*Task requirements*
Format the rows as a Markdown table with the columns Row and Line, one table row per line and no blank lines. Start at the line that contains "Where should I" and continue through the line that contains "The width and", including both of those lines.

*Entries*
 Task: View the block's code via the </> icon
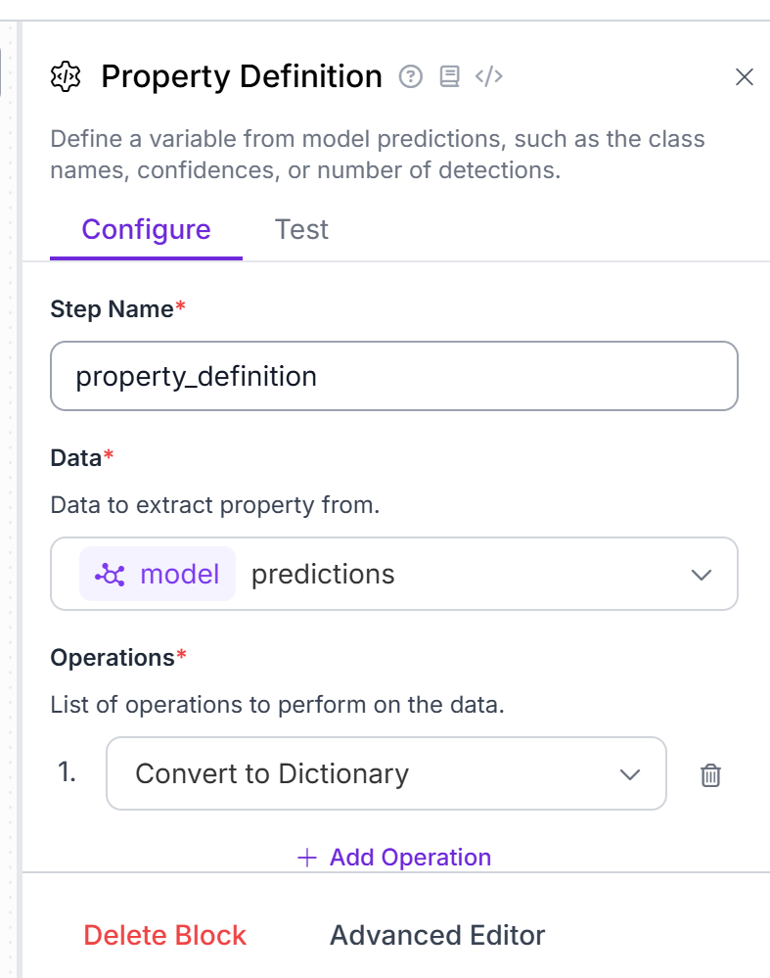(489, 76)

==

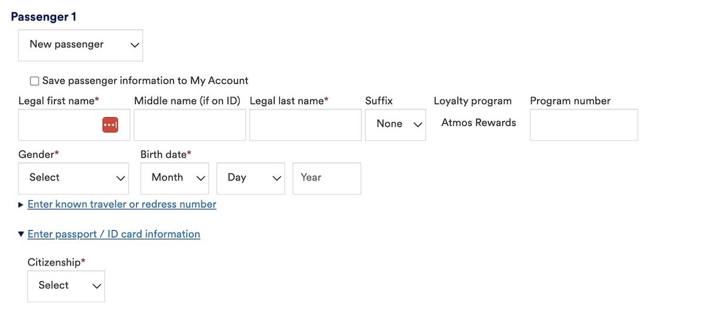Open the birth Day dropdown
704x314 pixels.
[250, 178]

* * *

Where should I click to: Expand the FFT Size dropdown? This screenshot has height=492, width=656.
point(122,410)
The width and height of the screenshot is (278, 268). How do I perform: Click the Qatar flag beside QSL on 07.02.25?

*Expected answer*
| Row | Line |
|---|---|
| 1 | Where should I click to: Expand the FFT Size dropdown? This screenshot has height=492, width=656. |
| 2 | point(122,410) |
| 3 | The width and height of the screenshot is (278, 268). How do I perform: Click the Qatar flag beside QSL on 07.02.25? |